• _What to do_
Take the lines below between the one holding "[Instagram] (442, 1856)" and the one holding "[Facebook पर शेयर करें] (695, 1139)", inclusive, and copy them exactly. Add nothing.

• _Records shown_
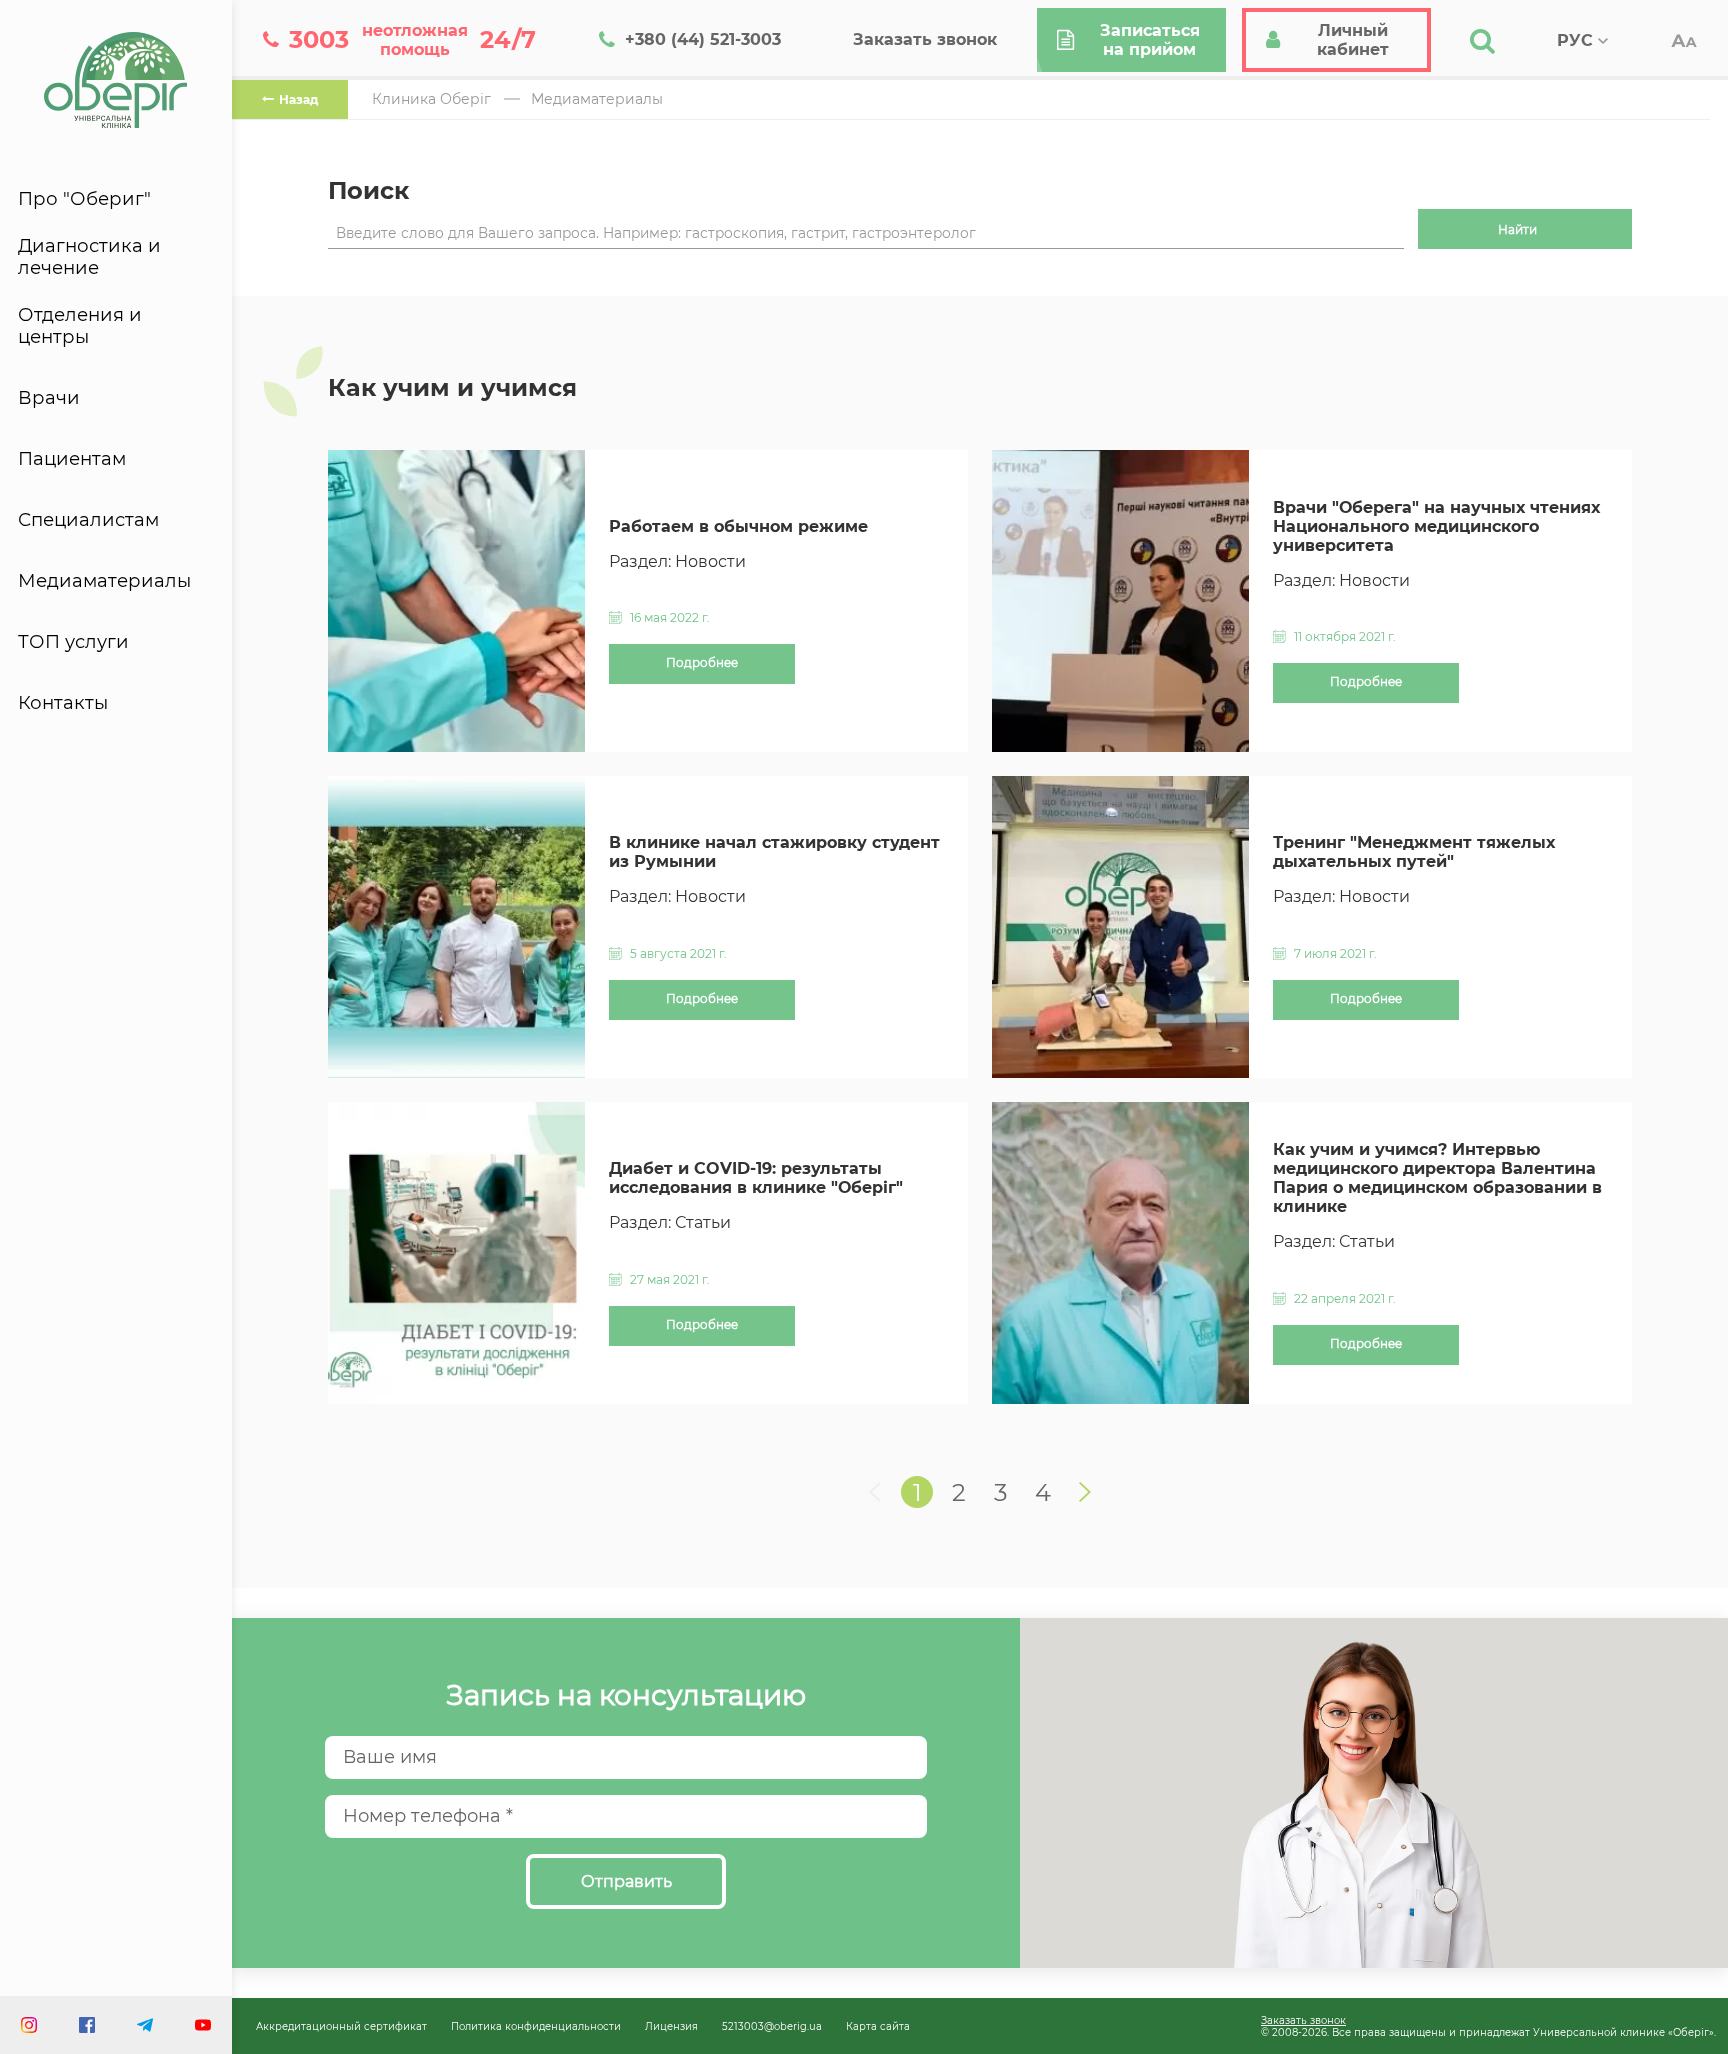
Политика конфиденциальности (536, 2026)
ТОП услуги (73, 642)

* * *

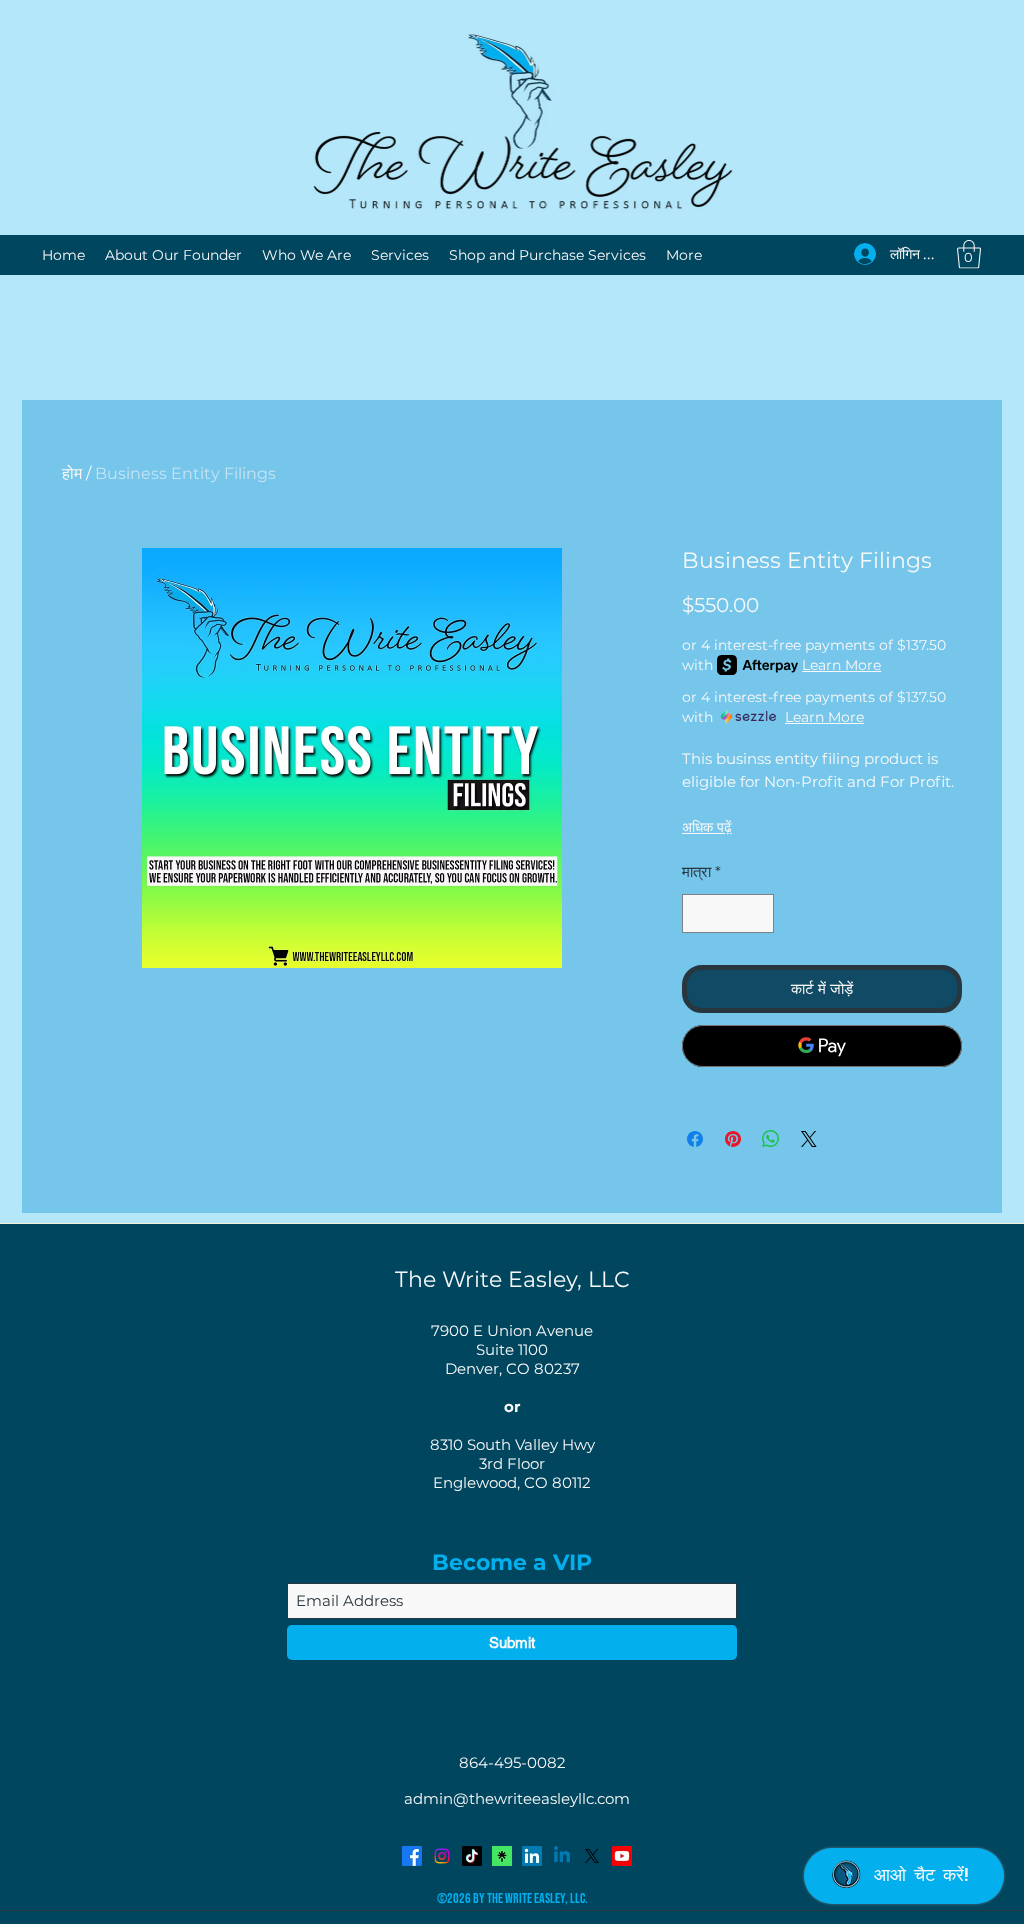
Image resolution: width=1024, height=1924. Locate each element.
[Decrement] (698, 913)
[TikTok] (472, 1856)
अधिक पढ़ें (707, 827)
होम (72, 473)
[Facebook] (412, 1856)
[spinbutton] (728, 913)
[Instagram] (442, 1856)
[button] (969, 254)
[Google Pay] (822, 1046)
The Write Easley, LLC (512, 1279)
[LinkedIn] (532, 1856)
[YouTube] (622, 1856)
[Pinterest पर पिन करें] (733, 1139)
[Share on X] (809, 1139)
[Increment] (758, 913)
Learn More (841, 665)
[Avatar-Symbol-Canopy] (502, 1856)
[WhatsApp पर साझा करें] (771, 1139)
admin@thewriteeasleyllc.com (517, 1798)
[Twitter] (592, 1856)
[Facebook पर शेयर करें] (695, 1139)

• _Solution to this problem_
[Instagram] (442, 1856)
[button] (969, 254)
[Google Pay] (822, 1046)
The Write Easley, LLC (512, 1279)
[LinkedIn] (532, 1856)
[YouTube] (622, 1856)
[Pinterest पर पिन करें] (733, 1139)
[Share on X] (809, 1139)
[Increment] (758, 913)
Learn More (841, 665)
[Avatar-Symbol-Canopy] (502, 1856)
[WhatsApp पर साझा करें] (771, 1139)
admin@thewriteeasleyllc.com (517, 1798)
[Twitter] (592, 1856)
[Facebook पर शेयर करें] (695, 1139)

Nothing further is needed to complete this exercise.